A través de la utilización de plataformas institucionales como la UN-CCW y la construcción de coaliciones con miembros de la sociedad civil como es la Campaña para Detener a los Robots Asesinos, los países del denominado Sur Global han logrado un liderazgo que terminó por superar el rol preponderante que tenían países desarrollados como Noruega o Canadá (Bode, 2019).

Es más, los esfuerzos llevados adelante por países como la Argentina en los intentos por regular los S.A.A.L. son una muestra de las capacidades agenciales adquiridas al momento de participar activamente en la elaboración de normativas internacionales. Asimismo, se debe hacer mención a las repercusiones que han tenido en América Latina las contribuciones teóricas hechas por las nuevas corrientes de pensamiento en seguridad; las cuales han contribuido a empoderar a las asociaciones civiles y miembros del tercer sector.

Por consiguiente, las comunidades epistémicas han estado en condiciones de ejercer una importante influencia en sus respectivas agendas de seguridad al centrar a los individuos como objeto referente dentro de los asuntos internacionales. Los esfuerzos de la Argentina por prohibir los sistemas de armas autónomos letales son un claro ejemplo de las políticas de desarme humanitario desde el Sur Global.


Referencias

  1. Campaign to Stop Killer Robots. https://www.stopkillerrobots.org/

  2. Article 36 es una Organización No Gubernamental con base en el Reino Unido enfocada en reducir el daño causado por armamento existente o en vías de desarrollo.


Bibliografía

  • Article 36. (2021). Systems that cannot be effectively controlled.

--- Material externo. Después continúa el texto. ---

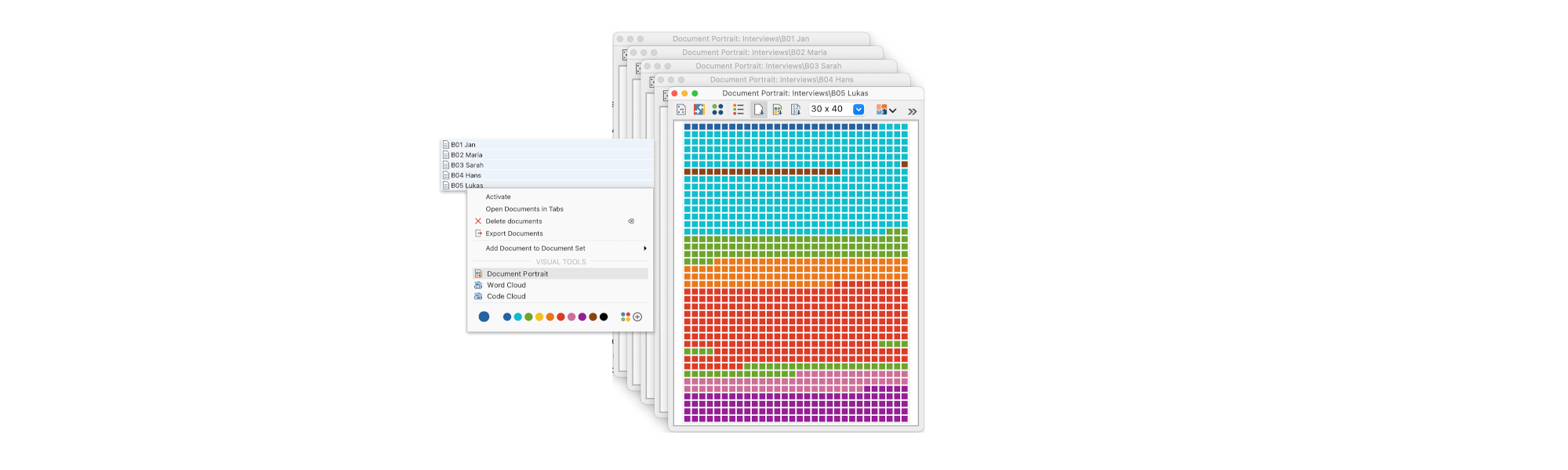Open Code Cloud visual tool
The image size is (1568, 470).
click(506, 296)
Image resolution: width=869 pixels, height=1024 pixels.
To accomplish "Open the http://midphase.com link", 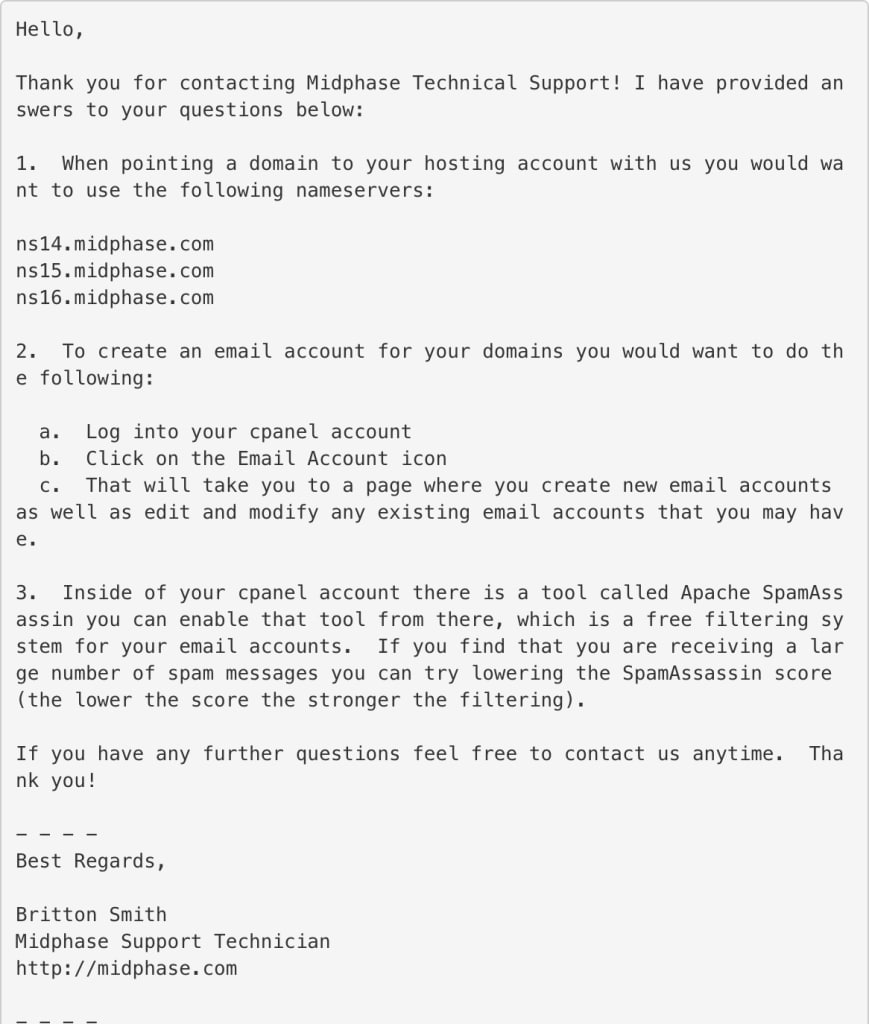I will coord(126,968).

  • Bode, I. (Septiembre de 2019). Norm-making and the Global South: Attempts to Regulate Lethal Autonomous Weapons Systems. Global Policy, 10.

  • Buzan, B., & Hansen, L. (2009). The evolution of International Security Studies. Nueva York: Cambridge University Press.

  • Diamint, R. (2017). América Latina en torno a los paradigmas de seguridad. Contemporánea. Historia y problemas del siglo XX., 8, 105-122.

  • Griffini, B., & Pugliese, P. (2021). Implicaciones del uso de los Sistemas de Armas Autónomas Letales (LAWS) en los conflictos armados modernos. Buenos Aires.

  • Hunt, E. (Marzho de 2019). Campaign to stop killer Robots. Obtenido de https://www.stopkillerrobots.org/wp-content/uploads/2020/02/2020_Campaigners-Kit_FINAL.pdf

  • Karns, M., & Mingst, K. A. (2004). International Organizations. The Politics and Processes of Global Governance. . Boulder y Londres: Lynne Rienner.

  • Muñoz, W., & Díaz, M. (2020). SEHLAC. Seguridad Humana en Latinoamérica y el Caribe. Obtenido de https://sehlac.org/armas-letales-aut%C3%B3nomas

  • UNDP. (1994). Human Development Report. Oxford: Oxford University Press.

  • Walt, S. (1991). The Renaissance of security Studies. International Studies Quarterly, 35(2), 211-239.